WHAT THIS TASK INVOLVES -> Repeat the entries below exactly, pictures excluded.

AVAILABLE DATA ->
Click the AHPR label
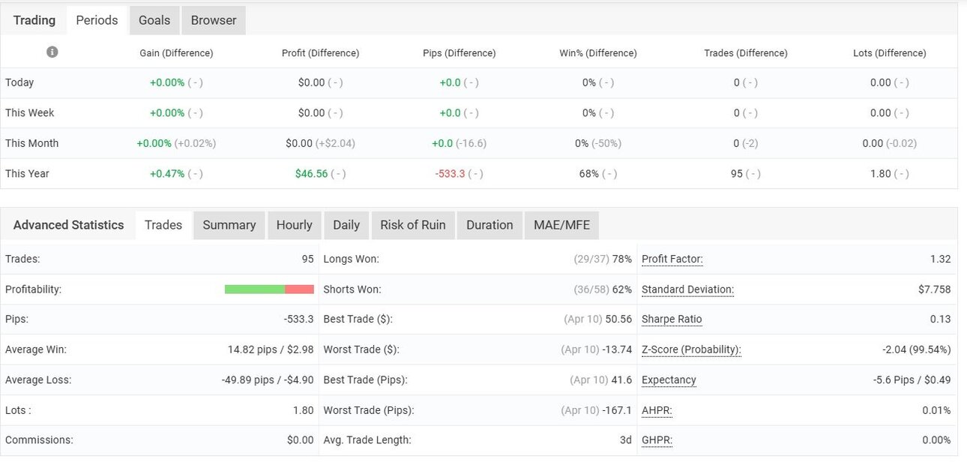This screenshot has width=967, height=471. point(657,410)
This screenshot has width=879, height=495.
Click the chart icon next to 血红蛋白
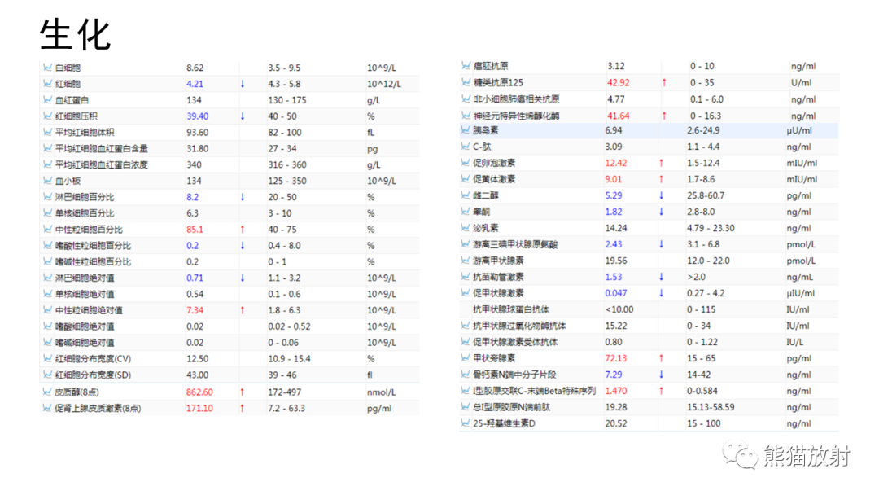tap(47, 100)
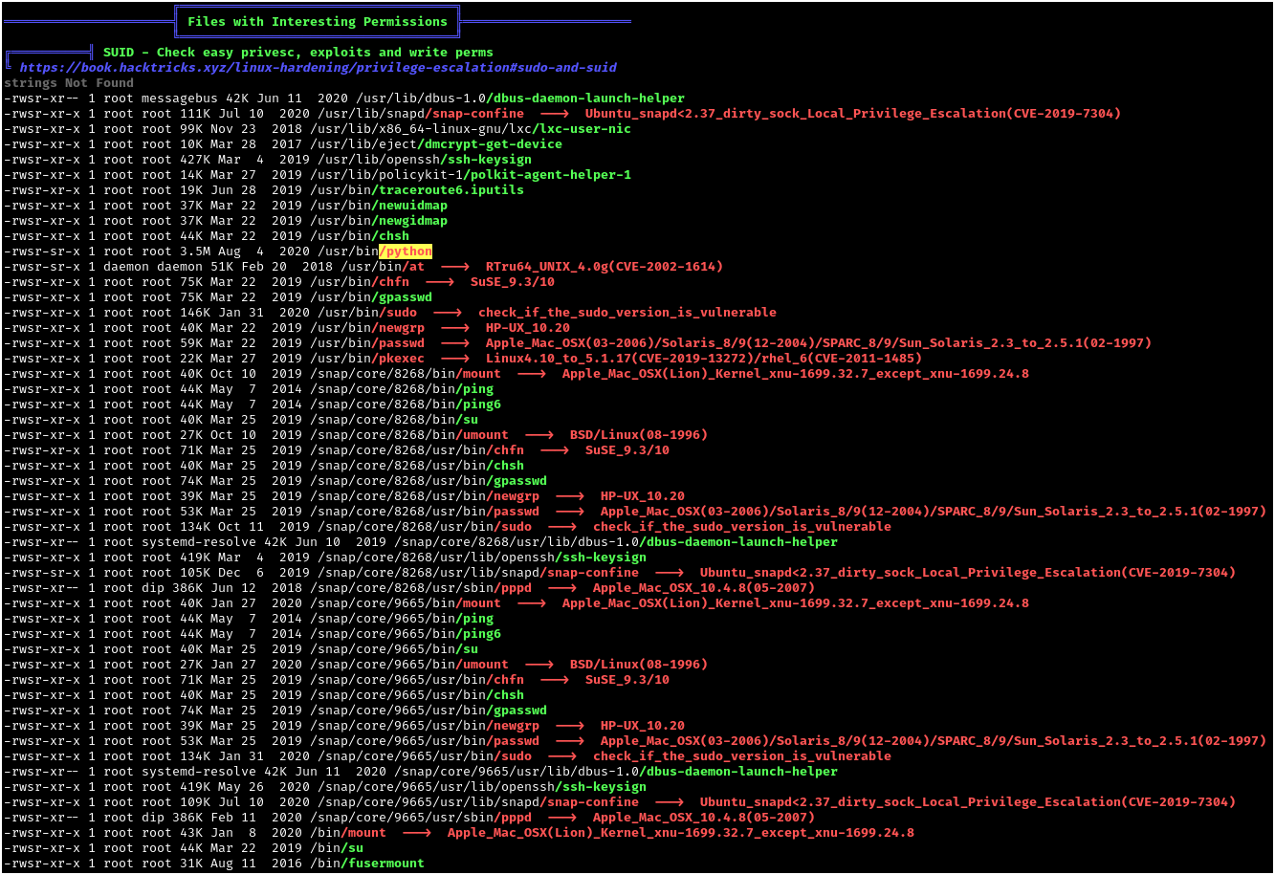Click traceroute6.iputils in /usr/bin

click(x=451, y=190)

OUTPUT OF THE EXERCISE ->
Click the AHPR label
This screenshot has width=967, height=471. point(657,410)
This screenshot has width=879, height=495.
Click the chart icon next to 血红蛋白
tap(47, 100)
Click traceroute6.iputils in /usr/bin

click(x=451, y=190)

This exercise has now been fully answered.